— Page text —

Re: Performance and WAL on big inserts/updates

From

Tom Lane

Date:

11 March 2004, 19:17:22

Marty Scholes <marty@outputservices.com> writes:
> My experience with Oracle (and now limited experience with Pg) is that 
> the major choke point in performance is not the CPU or read I/O, it is 
> the log performance of big update and select statements.

If your load is primarily big update statements, maybe so...

> Essentially, the data is written twice: first to the log and then the 
> data files.  This would be ok except the transaction is regularly frozen 
> while the log files sync to disk with a bunch of tiny (8KB for Oracle 
> and Pg) write requests.

I don't think I buy that claim.  We don't normally fsync the log file
except at transaction commit (and read-only transactions don't generate
any commit record, so they don't cause an fsync).  If a single
transaction is generating lots of log data, it doesn't have to wait for
that data to hit disk before it can do more stuff.

But having said that --- on some platforms our default WAL sync method
is open_datasync, which could result in the sort of behavior you are
talking about.  Try experimenting with the other possible values of
wal_sync_method to see if you like them better.

> If a transaction will do large updates or inserts, why don't we just log 
> the parsed statements in the WAL instead of the individual data blocks 
> that have changed?

As already pointed out, this would not give enough information to
reproduce the database state.

> Some informal testing suggests that we get a factor of 8 improvement in 
> speed here if we completely disable fsync() in large updates under Pg.

That probably gets you into a situation where no I/O is really happening
at all, it's just being absorbed by kernel disk buffers.  Unfortunately
that doesn't have a lot to do with the performance you can get if you
want to be sure you don't lose data ...

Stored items
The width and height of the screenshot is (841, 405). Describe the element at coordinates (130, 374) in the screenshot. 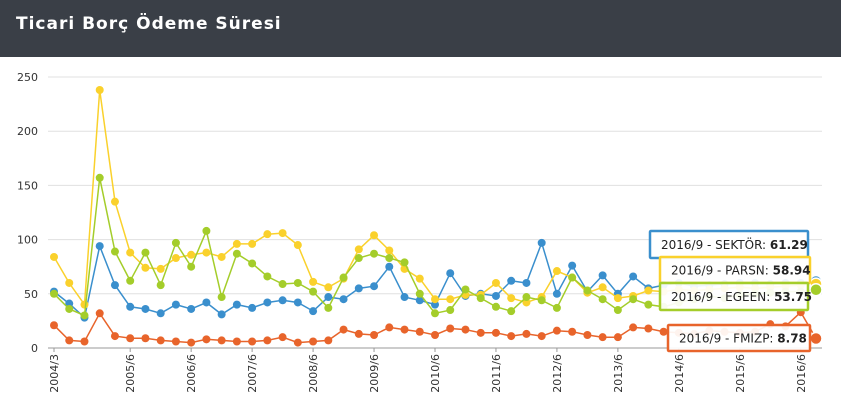

I see `x-tick-label: 2005/6` at that location.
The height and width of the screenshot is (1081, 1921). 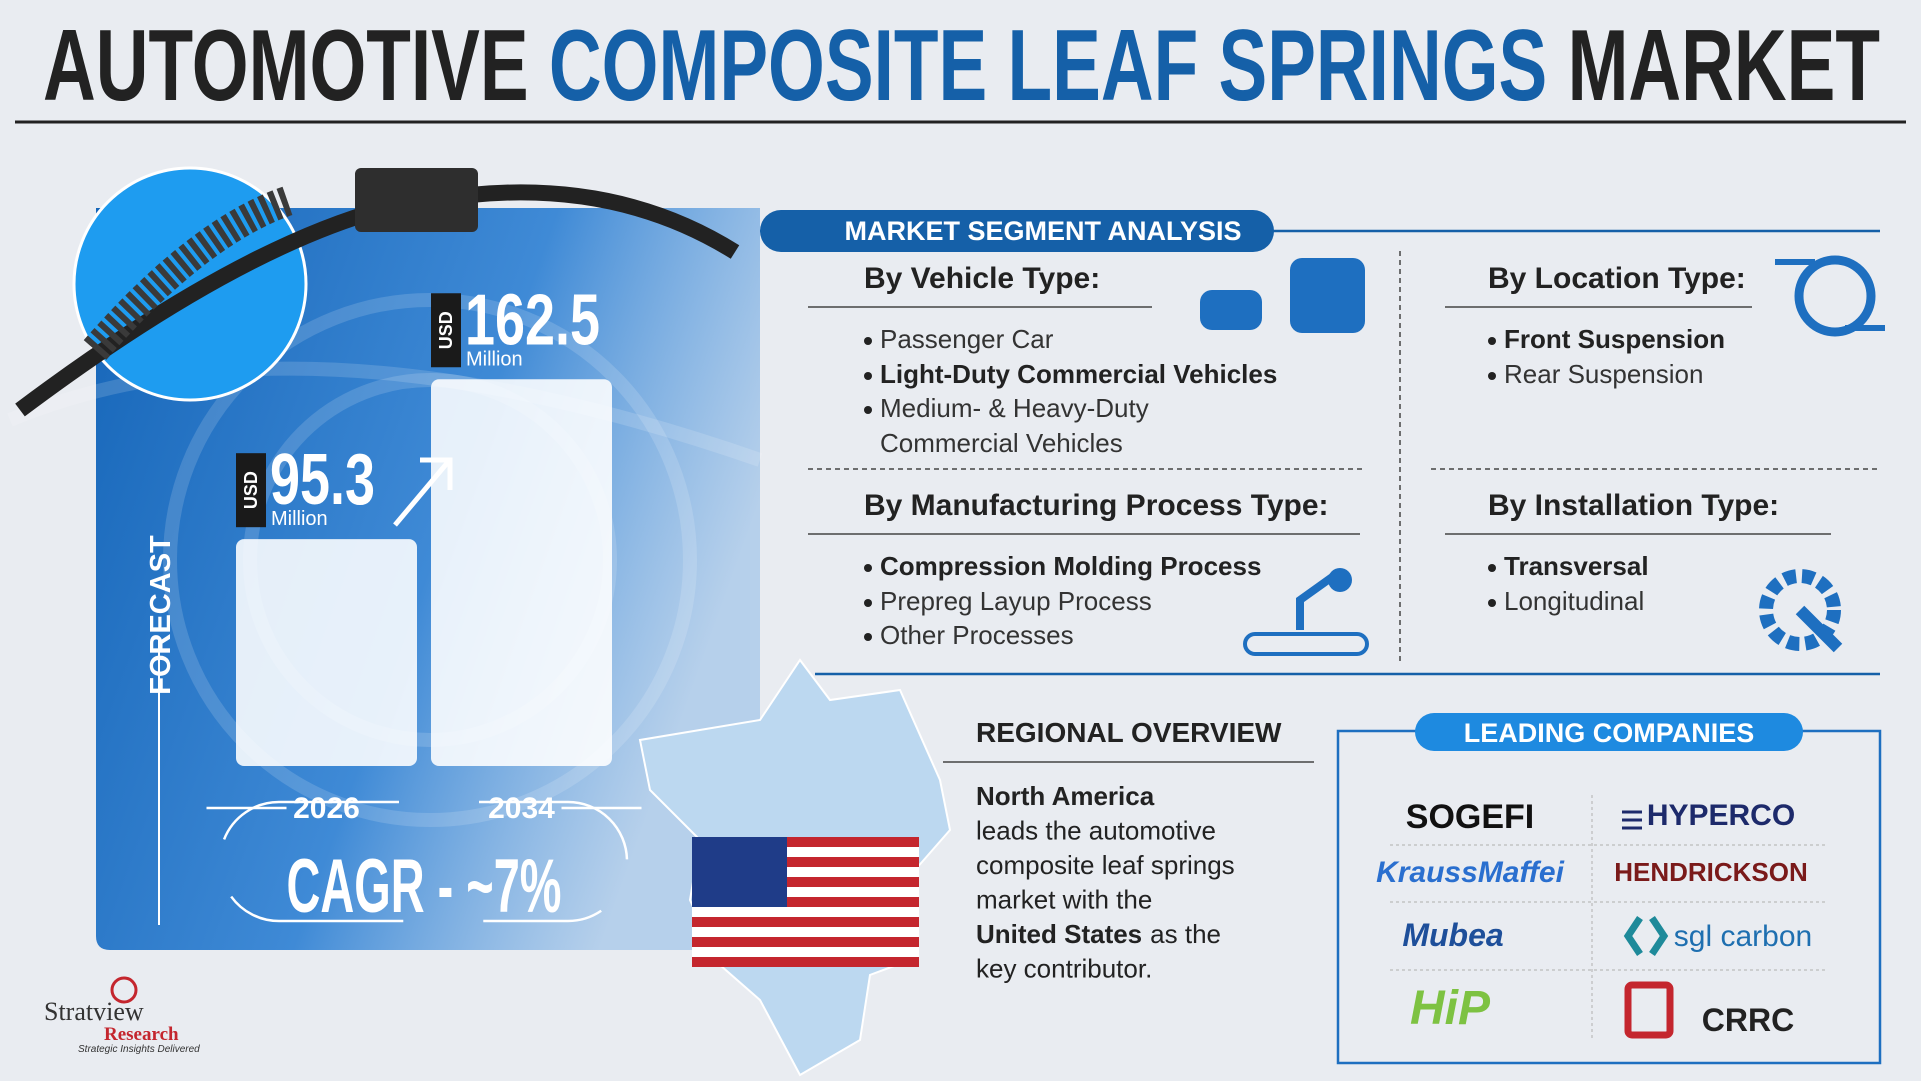 What do you see at coordinates (1721, 816) in the screenshot?
I see `company: HYPERCO` at bounding box center [1721, 816].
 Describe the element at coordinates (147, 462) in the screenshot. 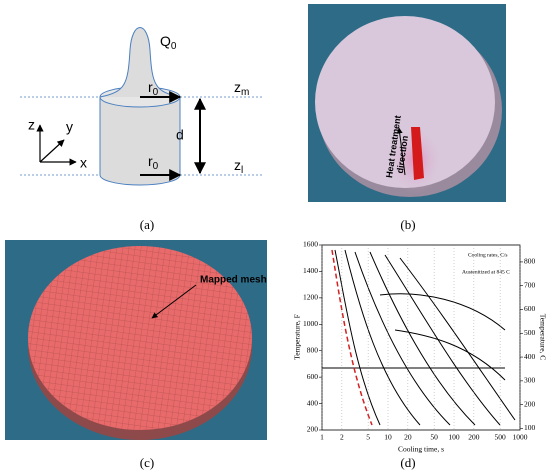

I see `caption: (c)` at that location.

— Task list —
1) In the mailing-list reply, what is the default WAL sync method on some platforms?
2) Please swap "screenshot" for "screen capture" in the listing, starting at the line that contains "Describe the element at coordinates (147, 462)" and ending at the end of the listing, and give only those lines, without the pictures.
The mailing-list reply and the listing have no connection to each other.

— List of solutions —
1) open_datasync

2)
 Describe the element at coordinates (147, 462) in the screen capture. 

I see `caption: (c)` at that location.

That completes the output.